What Young Children Need to Learn
About Numbers-Differences in learning style and response to error correction
in pre-kindergarten and kindergarten students using adaptive iPad based
William M. Jenkins and Logan De Ley
Scientific Learning Corporation
While children have a general number sense, some things that are obvious to adults are not so obvious to children. For example, to adults, it is obvious that you should give more objects to someone who asks for six than to someone who asks for four. Many preschoolers, however, do not find this obvious at all – even preschoolers who can count from one to ten flawlessly (Le Corre & Carey, 2007; 2008). Likewise, adults see it as obvious that seven must be larger than five, because seven comes after five when counting from one to ten. Yet many children who can count from one to ten have no idea which of any two numbers in that range is larger (Okamoto & Case, 1996; Ramani & Siegler, 2008).
To overcome these limitations on their number knowledge, children must learn to connect groups of objects or events to symbolically expressed numbers. For instance, a child must learn to connect 12 dots with the spoken number name “twelve” and to connect seven tolls of a bell with the written numeral “7.” Making these connections is one of the most important mathematical competencies children are asked to acquire during the preschool and early elementary school years. One of the most common learning tasks given young children is to determine the number of objects in a set, either by visual recognition (subitizing) or by counting (Gelman & Gallistel, 1978; Trick & Pylyshyn, 2003).

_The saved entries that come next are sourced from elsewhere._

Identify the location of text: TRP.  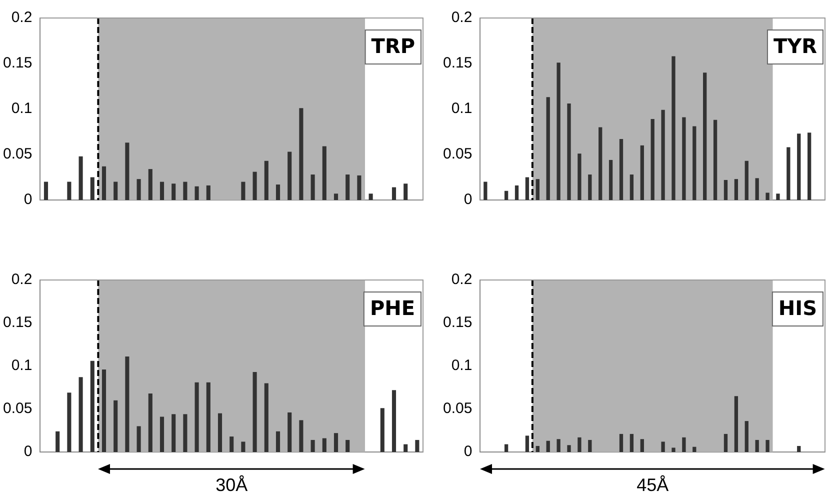
(393, 46).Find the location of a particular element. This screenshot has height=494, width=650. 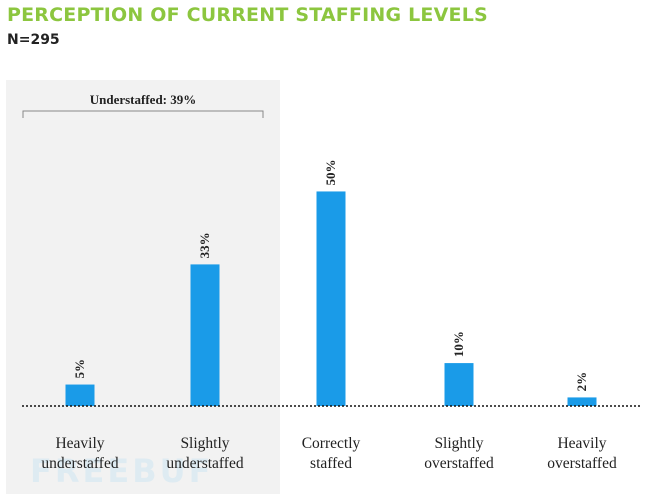

category-label-heavily-overstaffed-line2: overstaffed is located at coordinates (582, 464). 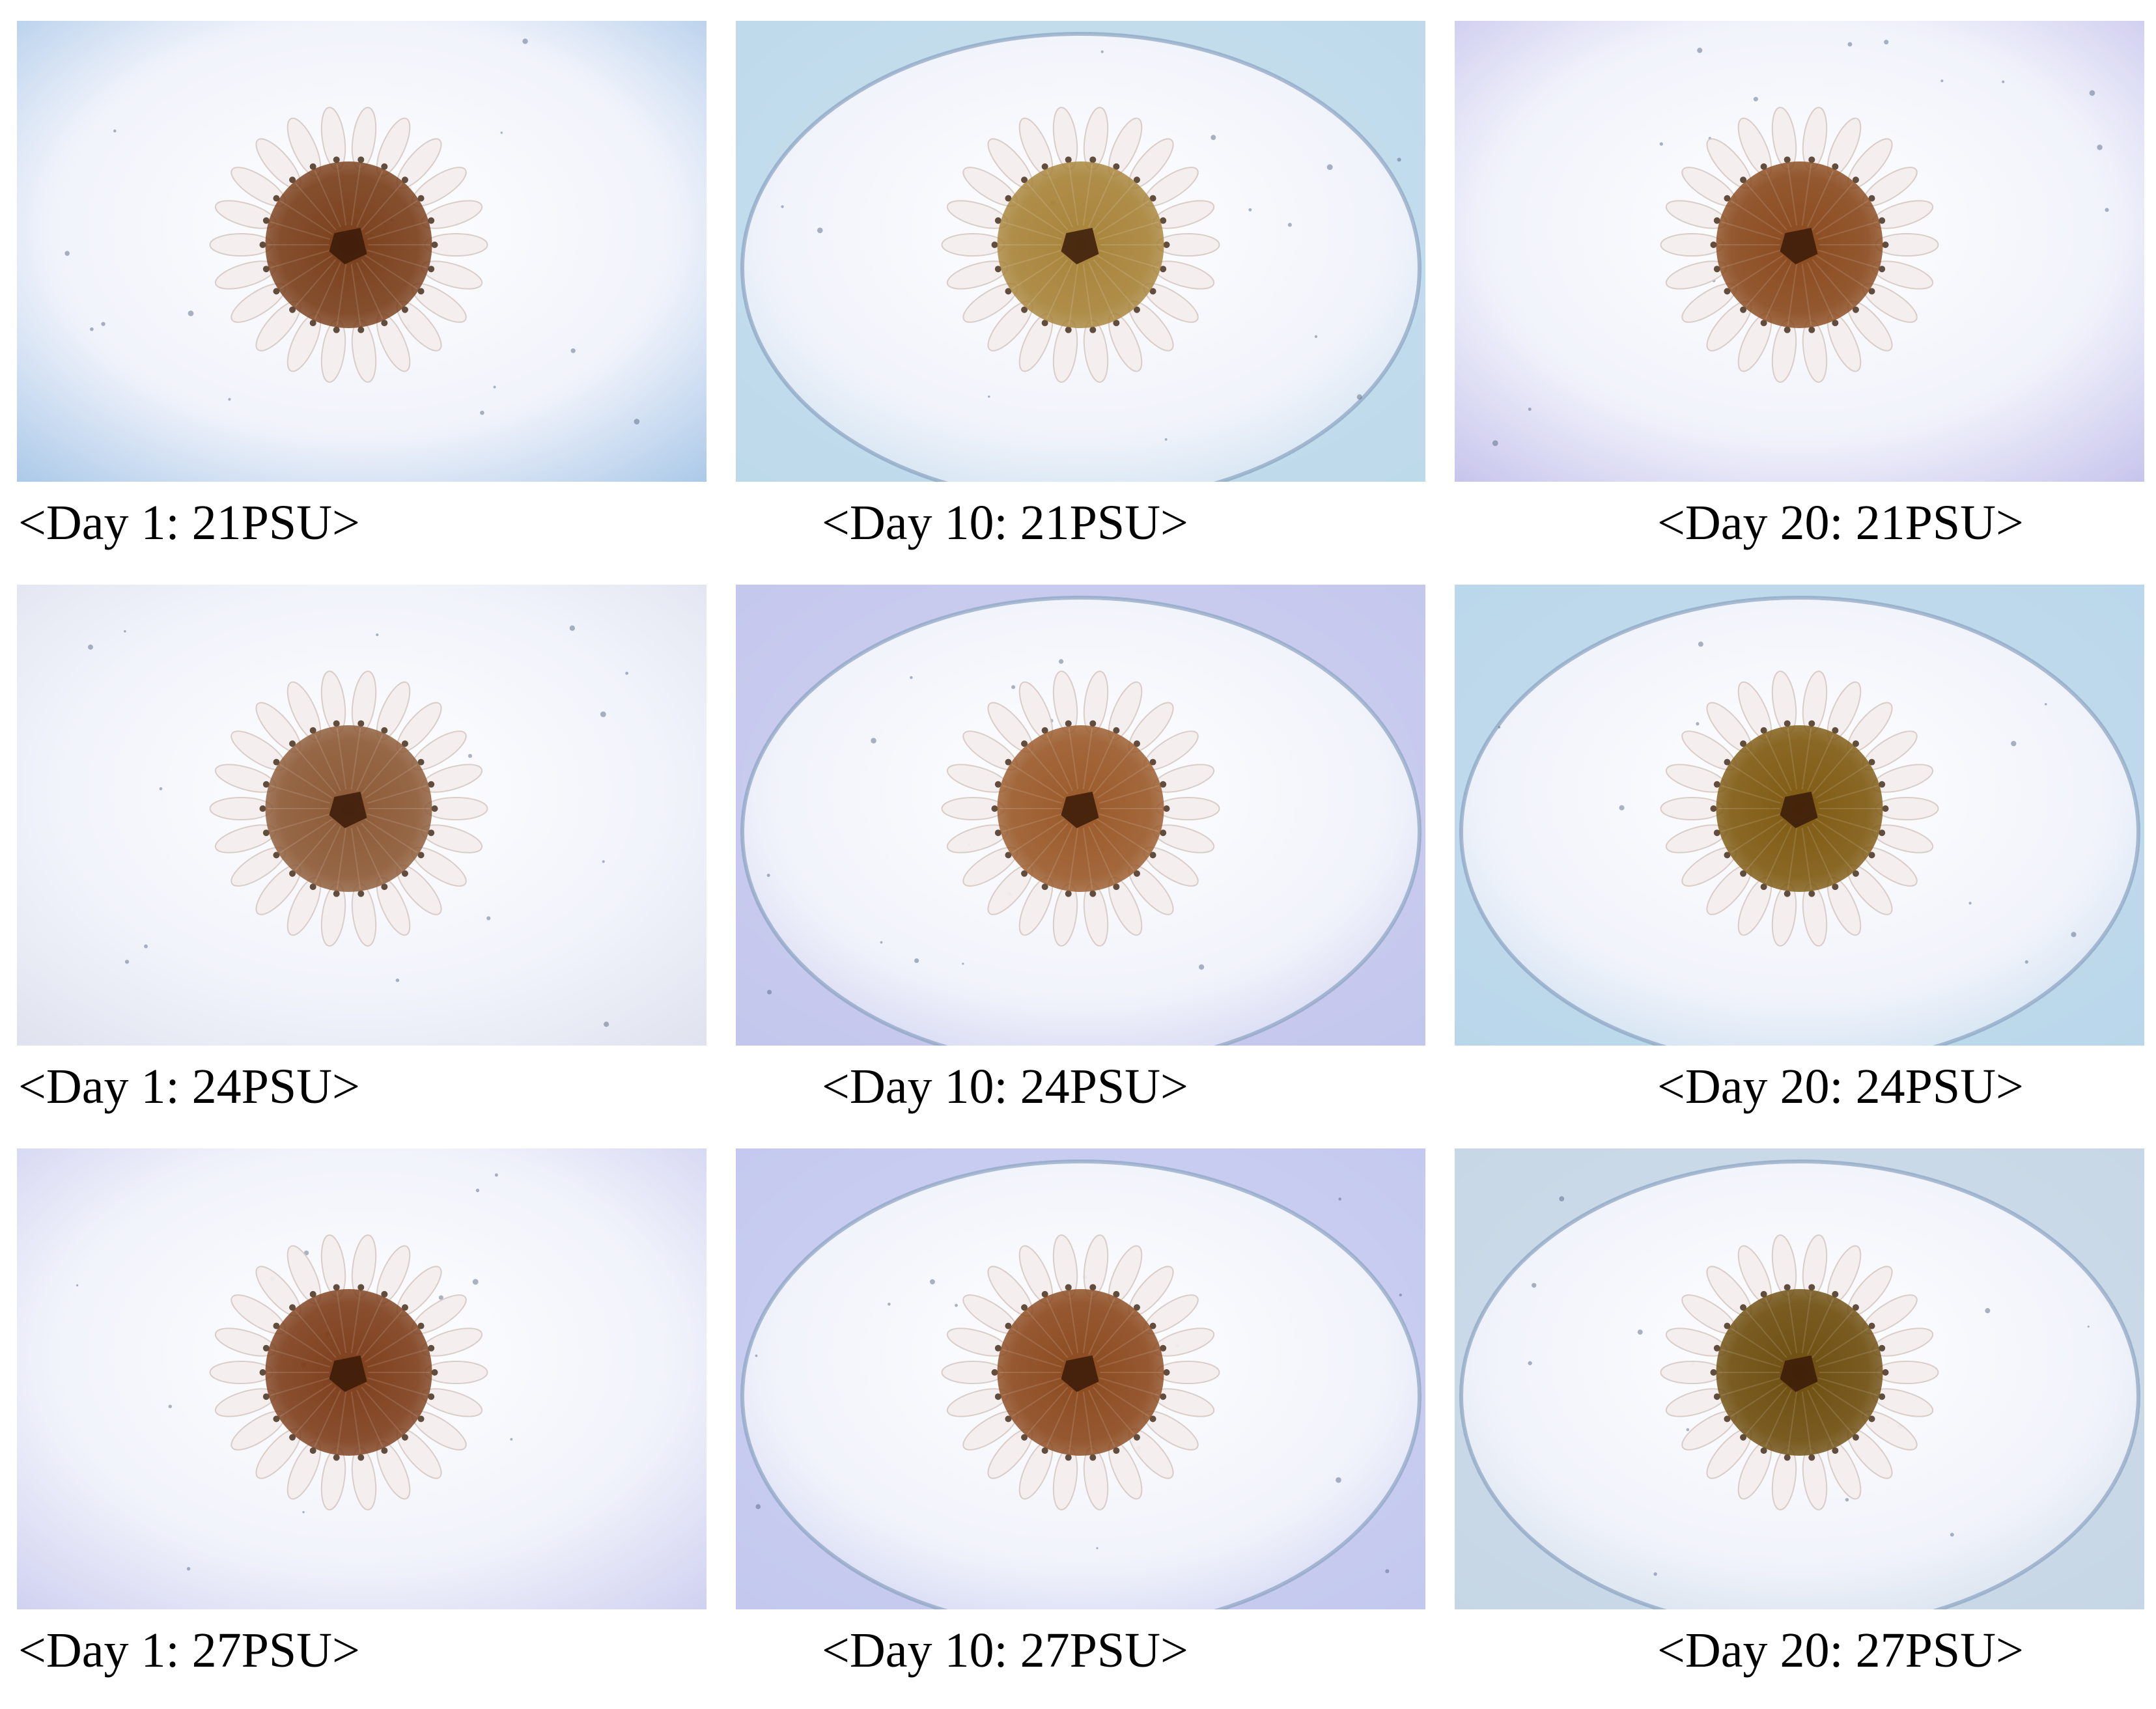 I want to click on panel-caption: <Day 1: 24PSU>, so click(x=189, y=1086).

Other important challenges during the early school years include acquiring skills relevant to cardinality, such as recognizing and generating the number symbols that accompany sets of a particular size, and skills relevant to ordinality, such as identifying the larger of two numbers.
Beyond learning number names and counting routines, research has shown that verbal representations of numbers are linked to spatial representations, and that this linkage plays an important role in numerical understanding (Ansari, 2008; Hubbard, Piazza, Pinel, & Dehaene, 2005; Siegler & Ramani, 2009). At the neural level, a circuit connecting the prefrontal cortex and an area in the parietal lobe known as the horizontal intraparietal sulcus (HIPS) area has been found to be crucial for these linked representations (Nieder & Dehaene, 2009; Dehaene, Molko, Cohen, & Wilson, 2004; Hubbard & McCandliss, 2011). At the behavioral level, how precisely the verbal and spatial representations of number are linked is related to both preschool and elementary school children‘s arithmetic skills, and to elementary school children‘s overall math achievement test scores (Booth & Siegler, 2006; 2008; Geary, Hoard, Byrd-Craven, Nugent, & Numtee, 2007).

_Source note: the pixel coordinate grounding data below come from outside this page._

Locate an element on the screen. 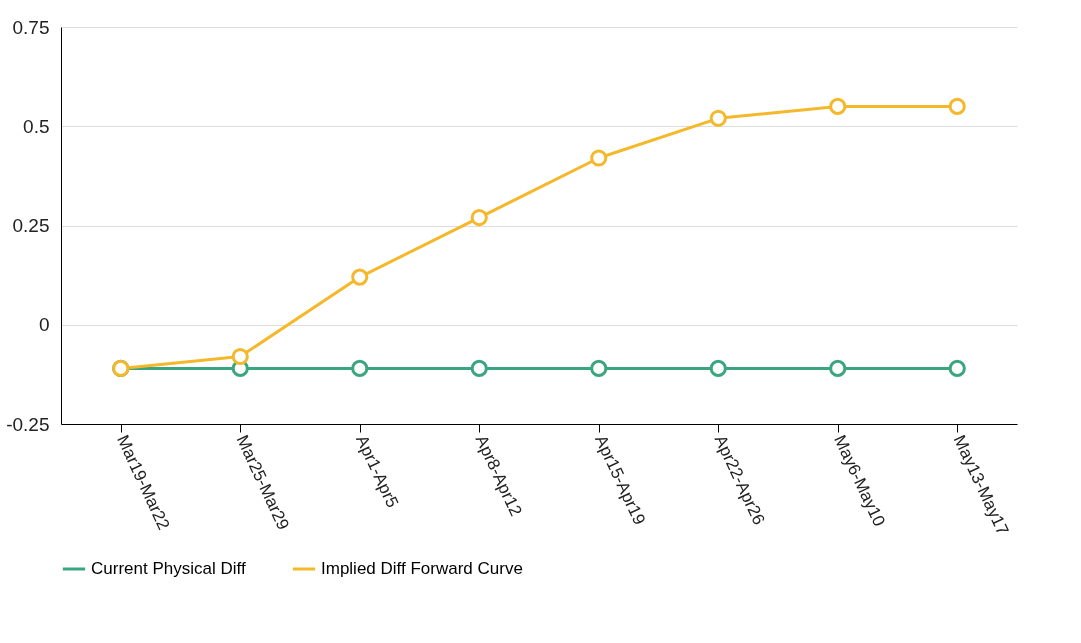  y-tick-label: 0 is located at coordinates (44, 325).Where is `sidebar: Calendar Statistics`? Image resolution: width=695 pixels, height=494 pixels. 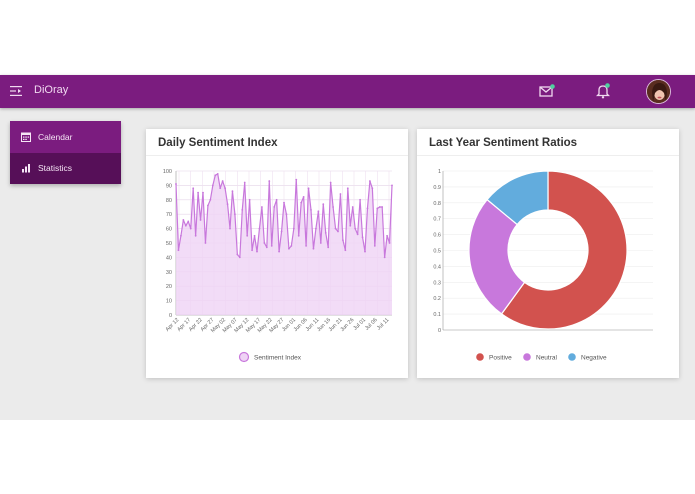 sidebar: Calendar Statistics is located at coordinates (66, 152).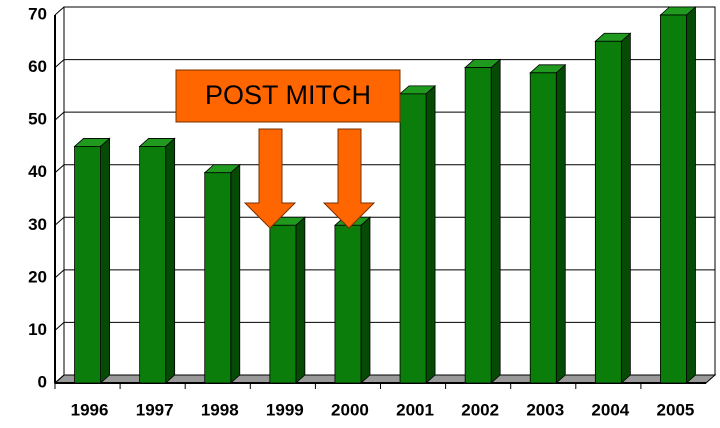 Image resolution: width=720 pixels, height=428 pixels. Describe the element at coordinates (285, 410) in the screenshot. I see `x-tick-label: 1999` at that location.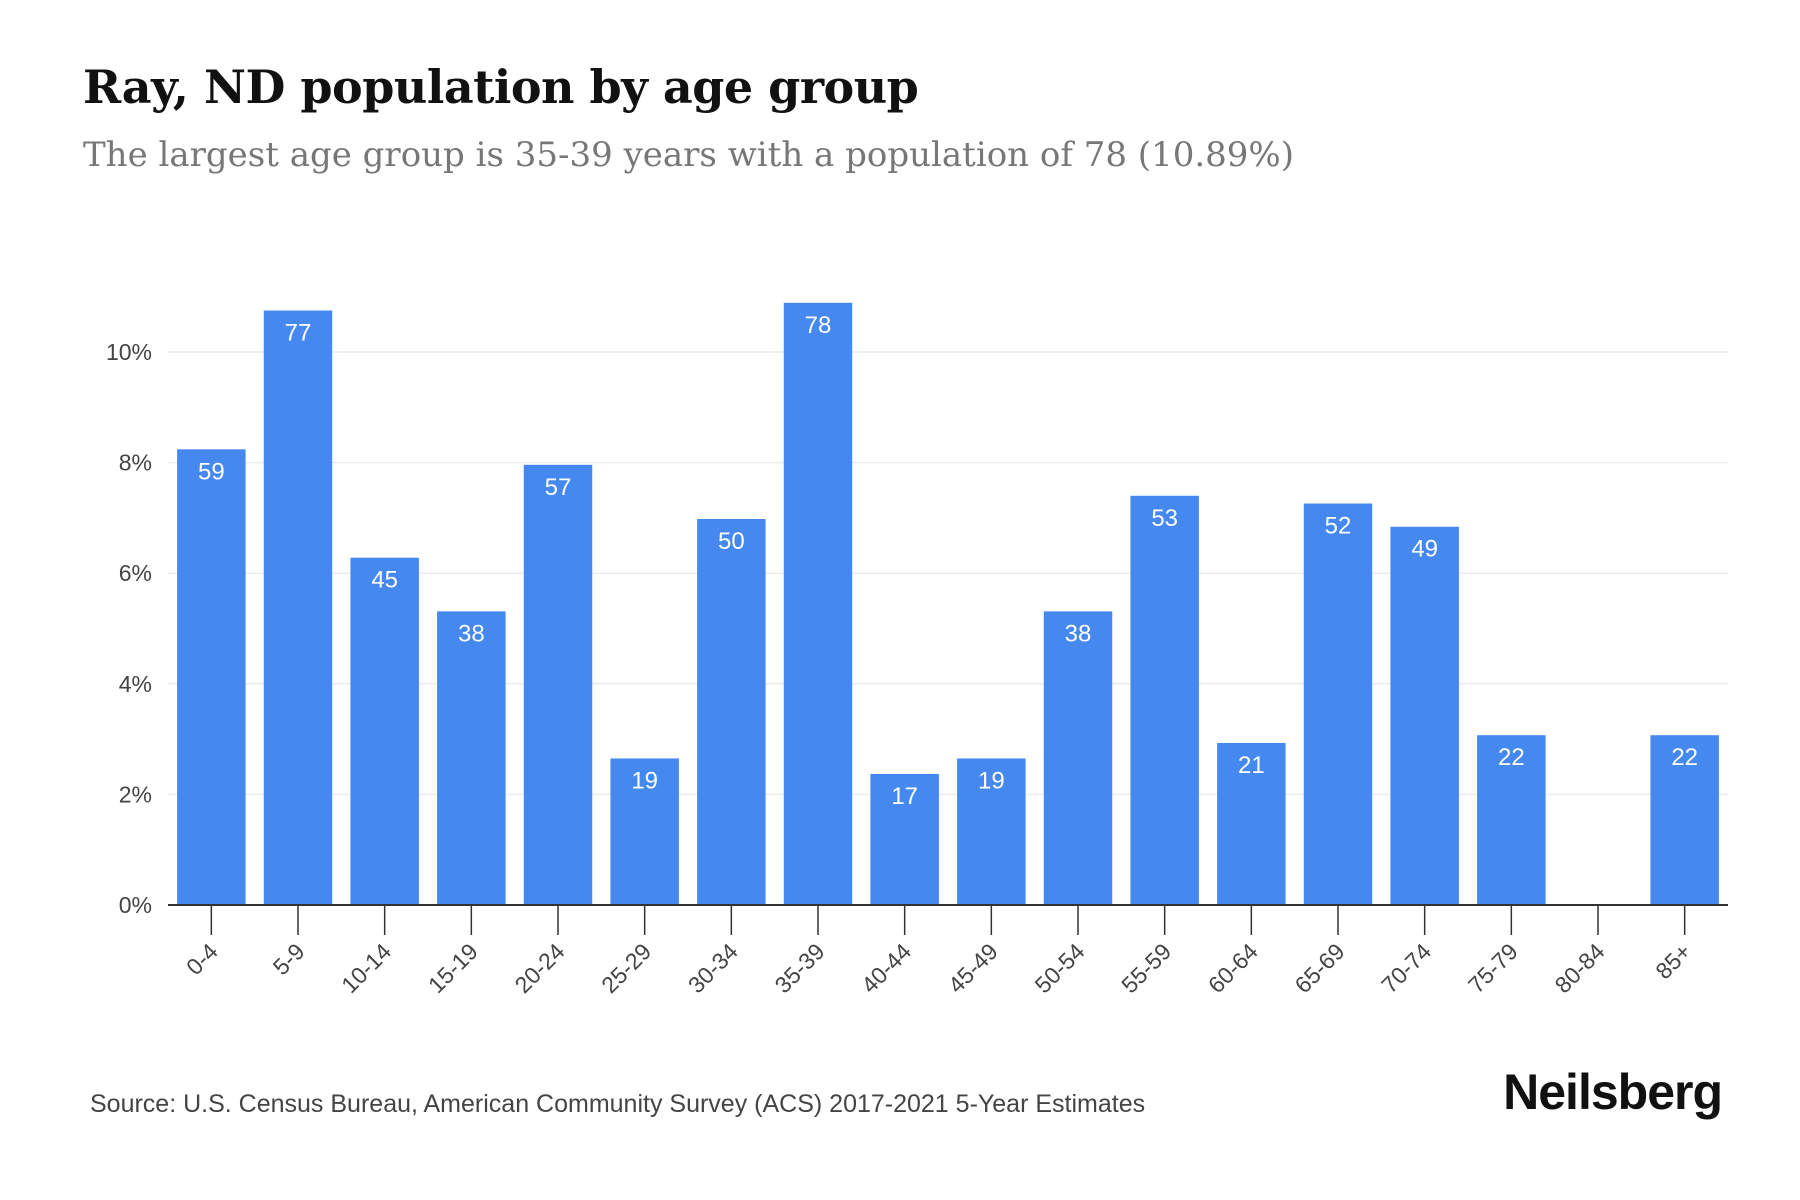 Image resolution: width=1800 pixels, height=1200 pixels. What do you see at coordinates (501, 87) in the screenshot?
I see `chart-title: Ray, ND population by age group` at bounding box center [501, 87].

We developed an adaptive iPad-based game for preschool children that works on basic numeracy skills in conjunction with working memory skills. The game begins with simple counting of sets of objects and matching sets to numerals. At first, the learner is presented with a set of objects arranged like the dots on a domino, and asked to select the matching numeral (numbers 1-6). Next, the learner is presented with several sets of
objects arranged in a 10-frame, and asked to select the correct set associated with a given numeral (numbers 3-10). In the next higher levels of the game, the learner is presented with an array of numerals and sets. The sets are represented as spots on a ladybug (numbers 1-6, domino pattern) or on a caterpillar (numbers 1-10, 10-frame pattern). The learners is asked to match all the numerals to the appropriate sets when both numerals and sets are visible until matched. In the highest levels of the game the bugs and numerals are hidden under leaves and can only be exposed one at a time. In this condition accurate matching of numerals to number counts requires working memory recall of the visual-spatial locations of the matching items, as well as counting and numeral identification.

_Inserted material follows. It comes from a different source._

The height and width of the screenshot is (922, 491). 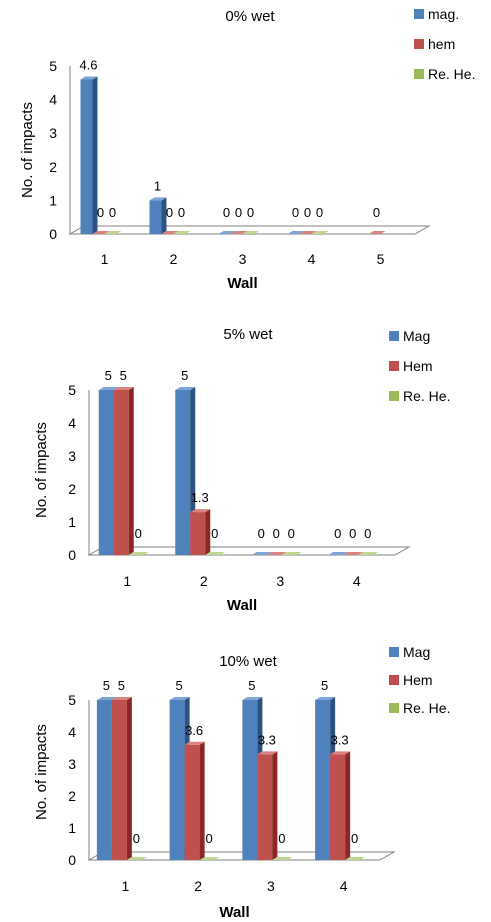 I want to click on y-tick-label: 1, so click(x=72, y=522).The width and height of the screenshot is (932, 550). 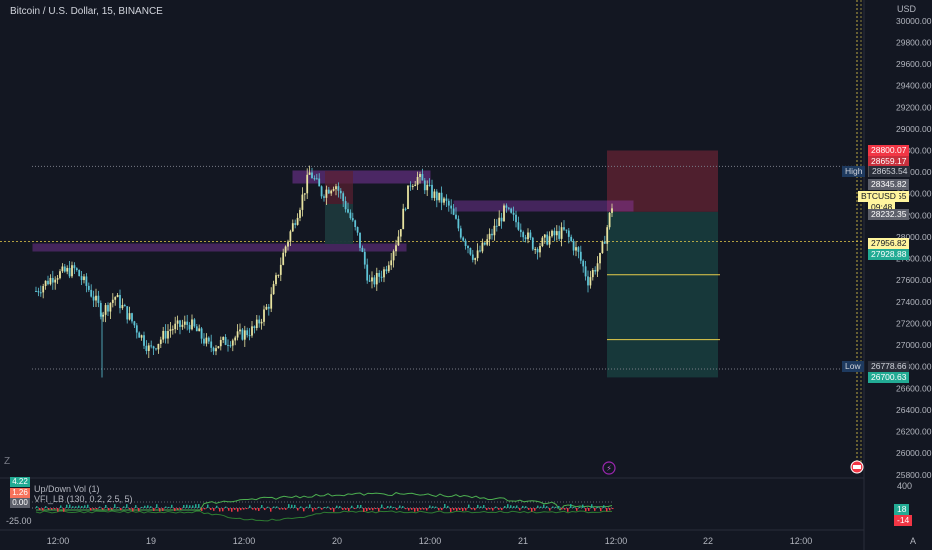 What do you see at coordinates (84, 499) in the screenshot?
I see `vfi-label: VFI_LB (130, 0.2, 2.5, 5)` at bounding box center [84, 499].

At two public schools, 65 students (48 pre-kindergarten students and 17 kindergarten students) worked with our iPad-based number game for an average of 15 days, spending roughly 10 minutes each day on the number game. For pre-kindergarten students the average total number of trials was 805, while for kindergarten students the average number of trials was 1484. Feedback was provided on each error in the form of both verbal and visual information indicating when an error was made. In some cases, the student was given a second try with additional verbal supports.
Major performance differences were seen between pre-kindergarten students and kindergarten students, with a much larger percentage of the kindergarten students advancing to higher completion levels. Data was collected for each learning trial, and our analysis of the data suggests that providing additional supports immediately after the first error may not be the best strategy to support learning in younger students. Other differences were seen among those students (17 pre-kindergarten students and 14 kindergarten students) who were able to master the game. On average, the pre-kindergarten students required 738 learning trials to pass the highest stage, whereas the kindergarten students required only 563 learning trials.